Using a command to go column by column

iconig · January 25, 2013, 2:35pm

Hi,
Could somebody help me with a code that passes each column through a command or set of commands, one column at a time. LIke this:
cat data:
4 89 87
5 3 89
10 82 4
39 10 39
100 98 9
1 4 3

Code:

awk '{print $1}' data | sort | gstat > group1
awk '{print $2}' data | sort | gstat > group2
awk '{print $3}' data | sort | gstat > group3

Of course, the right code will not have these three different codes, just one code that goes through each column and outputs the result to different files.

Thanks

Yoda · January 25, 2013, 2:57pm

awk '{ print $1 | "sort -n > group1"; print $2 | "sort -n > group2"; print $3 | "sort -n > group3"; } ' data

iconig · January 25, 2013, 3:54pm

Your code is essentially the same as mine.
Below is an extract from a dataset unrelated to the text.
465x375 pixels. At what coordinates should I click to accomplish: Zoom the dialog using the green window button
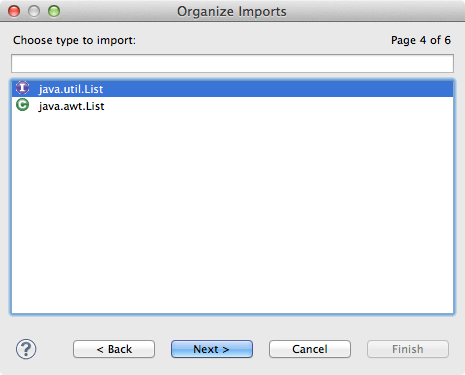click(54, 11)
The problem is if I have 100 column, I do not want to write out each column by hand. I am looking for a code that will go through each column one after the other, without me having to do it myself.
Thanks

tukuyomi · January 25, 2013, 3:57pm

A whole script that'll do what you want

#!/bin/sh

# Uncomment this to start by deleting tmp files that will be created for further use
# Uncomment it if you plan to use the script more than once in the same dir
# This, because of the "append" redirection in the awk script
#rm "${F:=tmp}"*

# awk script to separate columns into each tmp file
# this returns as well the number of columns for later use -stored in n-
n=$(awk -v f="$F" '
{x=0; while(x++<NF)A[x,FNR]=$x}
END{
for(i=1;i<x;i++){
	for(j=1;j<FNR;j++)print A[i,j] >> f i
	}
	print i-1
}
' data)

# Sorting each tmp into group file
# Using n to count tmp files
while [ "$((i+=1))" -lt "$n" ]; do
	sort -n "$F$i" > "group$i"
done

exit 0

Yoda · January 25, 2013, 4:19pm

# Awk code for transposing and creating group files
awk 'BEGIN{t=1} {
 for(i=1;i<=NF;i++) {
  a[NR,i] = $i;
 }
} NF>nf {
 nf = NF;
} END {
 for (i=1;i<=nf;i++) {
  for (j=1;j<=NR;j++) {
   file="group"t;
   print a[j,i] > file;
   t=(j==NR)?++t:t;
  }
 }
} ' file

# Sorting the data for each group files
for file in group*
do
 sort -n "$file" > tmp; mv tmp "$file"
done

Don_Cragun · January 25, 2013, 6:07pm

The following is similar to bipinajith's shell script, but doesn't create the temp files, doesn't include empty lines in the data to be sorted if some rows in the data file have more fields than others, feeds the sorted output into your gstat command, and uses 3 digits in the group files instead of a variable number of digits. If you have a 100 columns in your data file, there is also a chance that bipinajith's script will run out of file descriptors on many implementations of awk.

Try:

awk '
{       for(i = 1; i <= NF; i++) a[NR,i] = $i
        if(NF > nf) nf = NF
}
END {   for(f = 1; f <= nf; f++) {
                cmd = sprintf("sort -n | gstat > group%03d", f)
                for(i = 1; i <= NR; i++)
                        if((i,f) in a)
                                printf("%s\n", a[i,f]) | cmd
                close(cmd)
        }
}' data

As always, if you're using a Solaris/Sun OS system, use /usr/xpg4/bin/awk or nawk instead of awk .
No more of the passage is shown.